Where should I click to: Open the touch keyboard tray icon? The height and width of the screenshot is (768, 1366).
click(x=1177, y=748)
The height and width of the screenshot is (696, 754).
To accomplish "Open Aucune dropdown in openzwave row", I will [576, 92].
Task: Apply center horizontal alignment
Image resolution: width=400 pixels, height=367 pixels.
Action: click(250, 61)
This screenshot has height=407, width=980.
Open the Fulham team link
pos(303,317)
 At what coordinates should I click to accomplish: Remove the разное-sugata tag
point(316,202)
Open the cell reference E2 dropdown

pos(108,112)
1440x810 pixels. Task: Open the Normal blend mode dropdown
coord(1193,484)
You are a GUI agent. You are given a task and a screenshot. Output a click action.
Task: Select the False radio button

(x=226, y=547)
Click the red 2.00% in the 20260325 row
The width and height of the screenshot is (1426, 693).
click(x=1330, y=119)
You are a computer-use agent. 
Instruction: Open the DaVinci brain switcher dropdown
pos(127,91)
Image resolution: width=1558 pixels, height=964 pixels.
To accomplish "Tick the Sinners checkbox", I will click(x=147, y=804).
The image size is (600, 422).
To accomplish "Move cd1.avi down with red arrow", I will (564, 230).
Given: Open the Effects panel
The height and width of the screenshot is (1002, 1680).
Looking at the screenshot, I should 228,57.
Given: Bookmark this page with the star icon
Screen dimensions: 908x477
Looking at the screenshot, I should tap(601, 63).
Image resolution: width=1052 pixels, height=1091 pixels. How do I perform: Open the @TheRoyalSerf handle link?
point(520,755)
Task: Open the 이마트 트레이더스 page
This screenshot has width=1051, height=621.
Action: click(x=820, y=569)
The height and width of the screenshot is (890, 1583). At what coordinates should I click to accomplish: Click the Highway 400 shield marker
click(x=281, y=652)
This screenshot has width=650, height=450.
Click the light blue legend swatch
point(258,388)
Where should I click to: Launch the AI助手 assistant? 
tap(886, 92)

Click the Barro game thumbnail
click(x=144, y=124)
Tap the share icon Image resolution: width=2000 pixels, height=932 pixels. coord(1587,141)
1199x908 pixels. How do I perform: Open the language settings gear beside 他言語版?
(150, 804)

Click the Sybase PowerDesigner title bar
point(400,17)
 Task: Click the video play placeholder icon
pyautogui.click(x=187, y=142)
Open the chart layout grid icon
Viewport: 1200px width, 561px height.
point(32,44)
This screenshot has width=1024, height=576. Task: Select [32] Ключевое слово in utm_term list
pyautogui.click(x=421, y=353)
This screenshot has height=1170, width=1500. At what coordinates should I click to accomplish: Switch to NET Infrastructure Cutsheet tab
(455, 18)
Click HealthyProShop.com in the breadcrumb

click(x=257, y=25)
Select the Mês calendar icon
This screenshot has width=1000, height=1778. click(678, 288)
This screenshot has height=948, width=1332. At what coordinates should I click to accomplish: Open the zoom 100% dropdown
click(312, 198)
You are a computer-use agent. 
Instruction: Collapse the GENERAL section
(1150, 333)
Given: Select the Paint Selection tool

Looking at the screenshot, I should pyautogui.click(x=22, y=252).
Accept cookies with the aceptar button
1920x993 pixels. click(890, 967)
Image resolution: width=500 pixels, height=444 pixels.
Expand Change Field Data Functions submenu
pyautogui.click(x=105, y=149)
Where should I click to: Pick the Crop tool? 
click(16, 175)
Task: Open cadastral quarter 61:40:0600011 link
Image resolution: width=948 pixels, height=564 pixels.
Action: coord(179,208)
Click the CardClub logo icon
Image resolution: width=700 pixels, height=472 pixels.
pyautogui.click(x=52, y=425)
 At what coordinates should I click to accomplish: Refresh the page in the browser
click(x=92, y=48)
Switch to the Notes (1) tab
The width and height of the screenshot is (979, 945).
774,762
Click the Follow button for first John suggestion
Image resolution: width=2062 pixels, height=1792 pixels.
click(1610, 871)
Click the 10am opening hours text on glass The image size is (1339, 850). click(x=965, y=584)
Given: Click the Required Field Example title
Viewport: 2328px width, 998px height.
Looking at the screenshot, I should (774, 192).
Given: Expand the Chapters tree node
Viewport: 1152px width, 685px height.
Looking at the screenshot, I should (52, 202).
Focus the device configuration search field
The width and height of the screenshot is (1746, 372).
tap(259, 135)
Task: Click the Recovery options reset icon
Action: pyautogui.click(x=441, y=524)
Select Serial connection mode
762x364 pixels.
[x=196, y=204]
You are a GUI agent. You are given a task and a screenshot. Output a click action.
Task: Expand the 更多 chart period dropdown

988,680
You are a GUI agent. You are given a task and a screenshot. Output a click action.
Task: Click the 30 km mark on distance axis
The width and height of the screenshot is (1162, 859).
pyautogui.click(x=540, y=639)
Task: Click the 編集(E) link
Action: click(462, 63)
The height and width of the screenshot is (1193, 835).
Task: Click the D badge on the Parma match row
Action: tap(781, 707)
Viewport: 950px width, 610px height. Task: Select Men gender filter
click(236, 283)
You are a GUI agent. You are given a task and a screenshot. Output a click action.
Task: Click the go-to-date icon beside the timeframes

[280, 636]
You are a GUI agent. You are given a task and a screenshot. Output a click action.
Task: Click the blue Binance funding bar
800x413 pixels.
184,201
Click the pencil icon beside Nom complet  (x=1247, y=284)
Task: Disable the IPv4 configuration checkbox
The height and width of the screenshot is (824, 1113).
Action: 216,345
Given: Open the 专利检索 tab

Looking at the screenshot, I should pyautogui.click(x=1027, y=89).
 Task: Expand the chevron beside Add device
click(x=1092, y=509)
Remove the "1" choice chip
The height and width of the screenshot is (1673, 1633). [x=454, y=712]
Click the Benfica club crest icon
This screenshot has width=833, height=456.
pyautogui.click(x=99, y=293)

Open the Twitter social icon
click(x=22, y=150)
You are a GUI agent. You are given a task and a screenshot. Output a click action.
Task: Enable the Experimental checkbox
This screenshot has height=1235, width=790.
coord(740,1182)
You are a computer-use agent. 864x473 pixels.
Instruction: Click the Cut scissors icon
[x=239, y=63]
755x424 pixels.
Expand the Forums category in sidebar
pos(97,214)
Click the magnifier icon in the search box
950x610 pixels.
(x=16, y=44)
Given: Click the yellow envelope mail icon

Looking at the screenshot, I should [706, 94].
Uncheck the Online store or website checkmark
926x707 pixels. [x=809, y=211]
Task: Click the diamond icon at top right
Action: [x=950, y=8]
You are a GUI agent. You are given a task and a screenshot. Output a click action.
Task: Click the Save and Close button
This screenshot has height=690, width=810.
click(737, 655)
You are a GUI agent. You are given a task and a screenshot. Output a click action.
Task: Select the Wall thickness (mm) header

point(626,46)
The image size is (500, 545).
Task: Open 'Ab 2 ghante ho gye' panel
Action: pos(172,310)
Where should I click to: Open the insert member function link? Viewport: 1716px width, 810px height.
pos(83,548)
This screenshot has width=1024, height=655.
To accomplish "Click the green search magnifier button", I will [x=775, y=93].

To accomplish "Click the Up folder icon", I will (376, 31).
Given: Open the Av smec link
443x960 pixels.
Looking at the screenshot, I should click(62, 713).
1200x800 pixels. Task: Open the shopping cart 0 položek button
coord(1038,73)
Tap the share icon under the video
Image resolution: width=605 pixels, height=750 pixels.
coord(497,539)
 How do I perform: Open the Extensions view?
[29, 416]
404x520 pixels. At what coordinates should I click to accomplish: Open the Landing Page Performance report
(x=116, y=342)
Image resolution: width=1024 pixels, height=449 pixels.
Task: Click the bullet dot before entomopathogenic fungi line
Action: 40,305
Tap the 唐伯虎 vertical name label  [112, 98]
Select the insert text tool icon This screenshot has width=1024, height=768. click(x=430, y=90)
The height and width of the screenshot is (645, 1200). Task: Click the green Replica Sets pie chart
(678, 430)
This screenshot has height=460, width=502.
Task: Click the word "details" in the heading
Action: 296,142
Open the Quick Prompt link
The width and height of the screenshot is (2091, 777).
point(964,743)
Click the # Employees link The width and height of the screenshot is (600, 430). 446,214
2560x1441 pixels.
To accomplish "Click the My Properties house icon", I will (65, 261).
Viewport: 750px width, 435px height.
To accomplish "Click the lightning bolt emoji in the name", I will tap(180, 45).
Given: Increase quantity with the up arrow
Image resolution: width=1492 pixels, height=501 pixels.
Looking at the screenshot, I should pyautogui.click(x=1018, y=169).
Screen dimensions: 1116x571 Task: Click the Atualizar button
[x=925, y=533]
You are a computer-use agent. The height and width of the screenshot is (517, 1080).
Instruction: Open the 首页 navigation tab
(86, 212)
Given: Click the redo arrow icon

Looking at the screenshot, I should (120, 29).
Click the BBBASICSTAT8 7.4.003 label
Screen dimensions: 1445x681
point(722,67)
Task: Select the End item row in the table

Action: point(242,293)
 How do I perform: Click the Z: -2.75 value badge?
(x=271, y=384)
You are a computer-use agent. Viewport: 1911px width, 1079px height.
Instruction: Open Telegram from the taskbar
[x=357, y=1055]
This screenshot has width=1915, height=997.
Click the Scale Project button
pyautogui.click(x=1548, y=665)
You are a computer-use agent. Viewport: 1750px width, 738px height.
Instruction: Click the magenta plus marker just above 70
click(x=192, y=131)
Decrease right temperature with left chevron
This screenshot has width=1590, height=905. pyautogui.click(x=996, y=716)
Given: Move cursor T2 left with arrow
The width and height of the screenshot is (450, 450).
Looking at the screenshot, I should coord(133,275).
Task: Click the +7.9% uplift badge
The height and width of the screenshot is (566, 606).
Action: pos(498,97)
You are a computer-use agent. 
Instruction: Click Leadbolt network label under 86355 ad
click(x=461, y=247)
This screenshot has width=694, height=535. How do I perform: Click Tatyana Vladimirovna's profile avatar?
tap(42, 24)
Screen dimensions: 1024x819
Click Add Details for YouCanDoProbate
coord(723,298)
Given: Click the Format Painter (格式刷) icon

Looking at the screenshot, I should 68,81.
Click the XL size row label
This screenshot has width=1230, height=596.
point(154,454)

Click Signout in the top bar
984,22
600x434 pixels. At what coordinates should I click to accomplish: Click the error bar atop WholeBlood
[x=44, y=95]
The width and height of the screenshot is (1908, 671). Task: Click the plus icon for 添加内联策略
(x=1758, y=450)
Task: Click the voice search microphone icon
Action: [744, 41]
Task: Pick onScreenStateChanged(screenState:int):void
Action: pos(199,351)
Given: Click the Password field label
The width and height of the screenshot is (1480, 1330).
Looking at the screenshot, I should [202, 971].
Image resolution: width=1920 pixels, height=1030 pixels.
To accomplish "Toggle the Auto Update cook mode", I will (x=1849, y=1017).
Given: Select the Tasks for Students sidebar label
------------------------------
» Your instructions:
Start with the line above that contains "Given: Click the redo arrow icon" and end with the line that contains "Task: Click the +7.9% uplift badge". Write out those lines exactly, and only those.

» Output:
Given: Click the redo arrow icon

Looking at the screenshot, I should (120, 29).
Click the BBBASICSTAT8 7.4.003 label
Screen dimensions: 1445x681
point(722,67)
Task: Select the End item row in the table

Action: point(242,293)
 How do I perform: Click the Z: -2.75 value badge?
(x=271, y=384)
You are a computer-use agent. Viewport: 1911px width, 1079px height.
Instruction: Open Telegram from the taskbar
[x=357, y=1055]
This screenshot has width=1915, height=997.
Click the Scale Project button
pyautogui.click(x=1548, y=665)
You are a computer-use agent. Viewport: 1750px width, 738px height.
Instruction: Click the magenta plus marker just above 70
click(x=192, y=131)
Decrease right temperature with left chevron
This screenshot has width=1590, height=905. pyautogui.click(x=996, y=716)
Given: Move cursor T2 left with arrow
The width and height of the screenshot is (450, 450).
Looking at the screenshot, I should coord(133,275).
Task: Click the +7.9% uplift badge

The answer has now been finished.